The critic Edmund Wilson once called Ernest Hemingway "certainly the worst-invented character to be found in the author's work". Fifty-two years after his death, the Hemingway myth continues to both beguile and infuriate.
Recently, biographers have tried to get at the heart of the legend by telling his story through his relationships with the things and people he loved. Last year, Paul Hendrickson wrote Hemingway's Boat, a careful, evocative biography that focused on Hemingway's relationship with his fishing boat, Pilar. Now Naomi Wood's Mrs Hemingway offers a fictional portrait of Papa told through his four marriages, to Hadley Richardson, Pauline "Fife" Pfeiffer, Martha Gellhorn and Mary Welsh.
Hemingway used to speak of the "iceberg" theory of fiction. Nine-tenths of any story, he said, should be kept out of sight, below the waterline, implied rather than presented.
Focusing on the women in his life, who have so often been overlooked, is a good way of telling the story, with Ernest himself the dark, unknowable iceberg.
This is a wonderful book: carefully written, richly imagined and emotionally wise. Scraps of dialogue from biographies and quotations from letters and telegrams are fused imaginatively to create a seamless narrative documenting the waxing and waning of Hemingway's affections, and the interior lives of those he loved.
Wood's Hemingway remains unknowable, but certain traits emerge. He is scared of loneliness and is "so good at being in love that" he "makes a rotten husband".
He is the centre of gravity, not just of the novel but of the lives he moves through. "What a pull he has!" reflects Fife as she is threatened by the advances of Martha Gellhorn, "what a magnetism! Women jump off balconies and follow him into wars. Women turn their eyes from an affair, because a marriage of three is better than a woman alone."
It is all meticulously researched, but, as in the best of Penelope Fitzgerald, the research is worn lightly and never threatens to dominate. Wood is in control at all times. She has trawled through the archives, read the letters, travelled to the locations: Antibes, Key West, Cuba.
You feel that the descriptions of the "slugs of gin" staining the pages of one of Hadley's letters to Fife, and the "scratch of mascara near the date" are based on first-hand knowledge, but it is a sign of Wood's skill that you'll never quite know for sure what she's invented.

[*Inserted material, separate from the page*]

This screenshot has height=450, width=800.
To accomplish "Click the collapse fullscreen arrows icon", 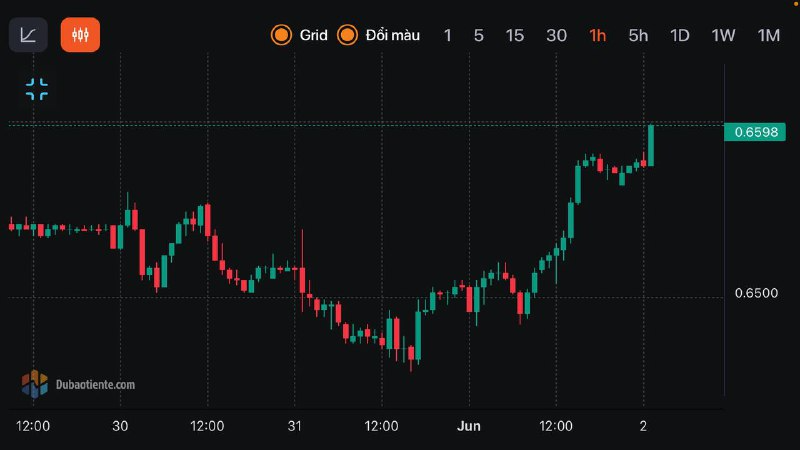I will pos(37,89).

Even the well-known details of Hemingway's life are made fresh, given a new significance. Somehow Wood's retelling of the myths - the story of his mother sending him the gun his father used to kill himself, hidden in a rotting cake ("mould furred the trigger that had last held his father's finger"); of Papa machine-gunning sharks, or liberating the Ritz in Paris at the end of the war - become more than mere facts, way points of a life to be navigated.
Facts in fiction, especially about historical characters, can be tricky and there are a few lapses, but they shouldn't bother any but the most pedantic. It is unlikely that Hemingway, a deep-sea fisherman, would have "dropped anchor" anywhere to fish. I don't think barnacles can be "soft", and Hadley performing a "bellyflop" in 1926 feels a bit anachronistic (it was a military term for a bad landing until the 1950s).
I can't work out how the description of a character's eyes as "like the twin holes of a rifle" would work either, unless Wood means the twin barrels of a shotgun.
Hemingway used to say that literature was produced by "inventing truly from honestly acquired knowledge, so that what you make up is truer than what you might remember".
Mrs Hemingway feels truer than most of the biographies, and more real than many novels.
Wood's method is an effective way of getting to grips with the central enigma: Hemingway himself, a man tortured by masculinity. But it is also a sensitive and moving evocation of those women he depended on, who his life often overshadowed.